The memo highlighted that some PAOs had continued submitting three copies of the Provisional Pension Payment Order (PPO) for NPS cases instead of the required two copies of the PPO Booklet — one for the pensioner and one for the disburser. This incorrect practice has been identified as a key reason for delays in pension disbursement. To address this issue and speed up the pension release process, CPAO has directed all concerned officials — including Principal CCAs, CCAs, Accountants General (AGs), and authorized Bank CPPCs — to strictly adhere to the revised guidelines. The updated instructions stress the importance of submitting only two copies of the PPO Booklet to CPAO in both OPS and NPS cases to minimize errors and reduce delays. The updated process is expected to ensure that retired employees under the NPS receive their pensions on time without unnecessary complications.
Understanding the Different Pension Schemes
The latest CPAO guidelines highlight the importance of distinguishing between pension systems in India: Old Pension Scheme (OPS), National Pension System (NPS), and the recently introduced Unified Pension Scheme (UPS).
Old Pension Scheme (OPS)
The OPS was applicable to government employees who joined service before December 22, 2003. This traditional pension model offered a fixed pension calculated based on the employee’s last drawn salary and total years of service. It ensured lifelong pension benefits with a survivor pension for the employee’s family in case of their passing.
National Pension System (NPS)
Introduced in 2004, the NPS replaced OPS for government employees joining after the cutoff date. Unlike OPS, the NPS is a market-linked system where the pension amount depends on the investment’s performance. Over time, the NPS expanded to include private sector employees, self-employed individuals, and NRIs.
Unified Pension Scheme (UPS)
Launched in 2024, the UPS combines the benefits of both OPS and NPS. This hybrid system ensures a guaranteed pension along with a contribution-based investment model to provide financial security post-retirement. While UPS is currently available for central government employees, there are ongoing discussions about extending it to state employees as well.

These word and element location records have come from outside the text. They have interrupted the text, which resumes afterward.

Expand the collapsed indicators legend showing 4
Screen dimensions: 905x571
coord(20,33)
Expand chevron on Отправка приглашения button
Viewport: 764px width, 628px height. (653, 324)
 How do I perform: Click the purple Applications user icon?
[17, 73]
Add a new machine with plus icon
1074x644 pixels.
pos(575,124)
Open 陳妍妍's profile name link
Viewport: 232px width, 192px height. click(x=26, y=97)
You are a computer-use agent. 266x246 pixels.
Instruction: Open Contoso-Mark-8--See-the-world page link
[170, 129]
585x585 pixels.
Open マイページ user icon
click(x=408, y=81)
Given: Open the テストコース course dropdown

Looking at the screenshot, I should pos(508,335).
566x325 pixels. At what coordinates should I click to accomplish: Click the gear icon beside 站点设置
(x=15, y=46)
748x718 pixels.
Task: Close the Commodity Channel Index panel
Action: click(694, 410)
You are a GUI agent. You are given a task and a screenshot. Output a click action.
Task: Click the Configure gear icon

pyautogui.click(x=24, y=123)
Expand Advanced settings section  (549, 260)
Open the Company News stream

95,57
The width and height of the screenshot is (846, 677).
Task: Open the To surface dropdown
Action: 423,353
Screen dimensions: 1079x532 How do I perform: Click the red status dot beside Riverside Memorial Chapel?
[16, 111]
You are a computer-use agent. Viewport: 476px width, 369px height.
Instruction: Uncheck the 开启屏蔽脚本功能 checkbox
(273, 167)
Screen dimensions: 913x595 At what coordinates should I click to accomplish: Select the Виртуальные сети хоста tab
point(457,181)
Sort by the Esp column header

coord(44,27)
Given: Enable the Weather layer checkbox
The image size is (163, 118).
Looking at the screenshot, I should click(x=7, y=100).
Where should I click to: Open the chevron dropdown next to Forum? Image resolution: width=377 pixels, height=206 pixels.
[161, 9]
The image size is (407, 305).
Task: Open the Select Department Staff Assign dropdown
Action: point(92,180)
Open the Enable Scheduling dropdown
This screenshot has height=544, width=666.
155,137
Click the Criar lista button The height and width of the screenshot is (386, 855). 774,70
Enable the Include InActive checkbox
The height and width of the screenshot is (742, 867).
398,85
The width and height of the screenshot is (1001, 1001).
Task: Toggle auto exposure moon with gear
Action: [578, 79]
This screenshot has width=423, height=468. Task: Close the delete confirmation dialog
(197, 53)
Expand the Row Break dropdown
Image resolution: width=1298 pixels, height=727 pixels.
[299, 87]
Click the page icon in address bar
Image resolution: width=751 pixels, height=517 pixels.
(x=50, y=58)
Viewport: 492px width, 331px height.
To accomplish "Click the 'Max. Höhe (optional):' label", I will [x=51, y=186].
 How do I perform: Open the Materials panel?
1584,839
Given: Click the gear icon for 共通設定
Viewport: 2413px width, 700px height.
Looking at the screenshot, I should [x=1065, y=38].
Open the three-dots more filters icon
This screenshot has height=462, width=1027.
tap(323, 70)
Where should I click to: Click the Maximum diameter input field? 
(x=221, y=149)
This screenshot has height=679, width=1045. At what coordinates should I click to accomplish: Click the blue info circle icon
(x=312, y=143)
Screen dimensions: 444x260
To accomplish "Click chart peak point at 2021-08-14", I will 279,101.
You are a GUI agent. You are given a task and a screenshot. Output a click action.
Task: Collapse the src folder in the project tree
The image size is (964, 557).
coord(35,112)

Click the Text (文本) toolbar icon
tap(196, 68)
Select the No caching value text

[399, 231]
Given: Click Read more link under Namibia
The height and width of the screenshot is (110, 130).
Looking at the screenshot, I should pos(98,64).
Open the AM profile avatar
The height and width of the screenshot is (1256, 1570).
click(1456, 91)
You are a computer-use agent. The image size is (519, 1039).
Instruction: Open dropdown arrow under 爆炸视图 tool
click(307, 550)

Ensuring Timely Pensions with Revised CPAO Guidelines
The CPAO’s recent memo reflects the agency’s commitment to ensuring timely pension payments while addressing procedural errors that have hindered NPS retirees from receiving their funds efficiently. By mandating that PAOs submit only two PPO copies — instead of three — CPAO aims to simplify and accelerate the disbursement process. The revised guidelines highlight CPAO's proactive steps in minimizing administrative delays and ensuring that pensioners under the NPS scheme can access their well-deserved retirement benefits without unnecessary obstacles.